Smart showers with colour codes or panel display for water usage levels picked for new flats

Smart showers with colour codes or panel display for water usage levels picked for new flats
In the next two years, smart showers coming up in about 10,000 new flats will feature either a panel display of real-time water consumption in numbers of colour codes at the showerhead to indicate consumption level. A version of this device by Amphiro AG, seen above, will be used eventually. Photo: PUB
Published: 5:35 PM, October 9, 2017
Updated: 3:37 PM, October 10, 2017

SINGAPORE — Smart showers coming up in about 10,000 new flats in the next two years will feature either a panel display of real-time water consumption in numbers or colour codes at the showerhead to indicate consumption level.

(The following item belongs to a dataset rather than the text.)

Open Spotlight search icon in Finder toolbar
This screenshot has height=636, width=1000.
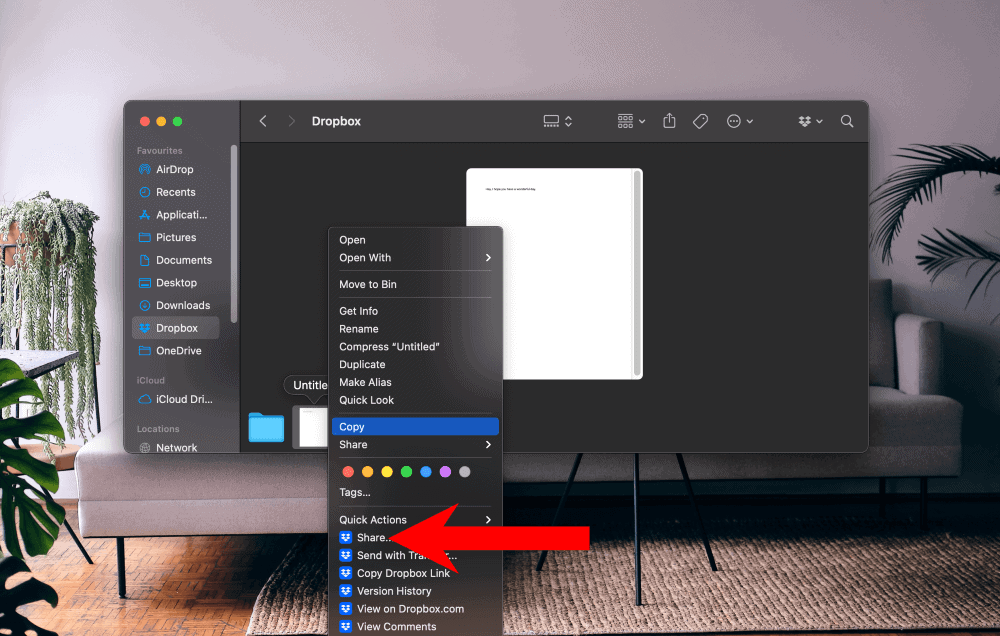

There will also be advanced interactive features that allow users to set their own water conservation goals and monitor their water consumption history, among other things.

Details of the smart showers to be installed in new Build-to-Order flats from next year and in 2019 were released by national water agency PUB on Monday (Oct 9).

The two proposed designs, by Amphiro AG, and Smart and Blue, respectively, were picked out of four submissions earlier this year for the Smart Shower Programme, which seeks to determine if such devices help encourage people to use less water in the shower.

“Showering typically comprises 29 per cent of a household’s monthly water consumption. To better manage water usage, PUB aims to provide information to customers to make informed decisions especially in areas of higher usage,” said Mr Michael Toh, PUB’s director of water supply (network), in a press release.

The authorities hopes to compare the results of the two products “with the intent for wider adoption and (providing) more options for customers”, Mr Toh said.

Households can save about five litres of water per person each day, when occupants are provided with real-time feedback while taking their showers, according to a behavioural study by the PUB and National University of Singapore (NUS). The study conducted in 2015, which involved 550 households, also showed that successful use of such devices can help households shave about 3 per cent of their monthly water bills.

“Initiatives such as the use of smart shower devices that provide real-time information can motivate behavioural change and complement traditional policy tools in achieving Singapore’s water conservation goals,” said the NUS’ deputy president for research and technology Professor Ho Teck Hua.

In calling for proposals for the supply of smart showers in April, the PUB said it hopes to tap on innovative ideas from the industry to improve the features of shower devices currently available in the market.

To help Singaporeans reduce water usage, the agency is also exploring ways of replcing toilet bowls in Housing Development Board flats with more water-efficient ones and to sync shower devices with smart phones, tablets or laptops so that users can download data and monitor their water consumption over time.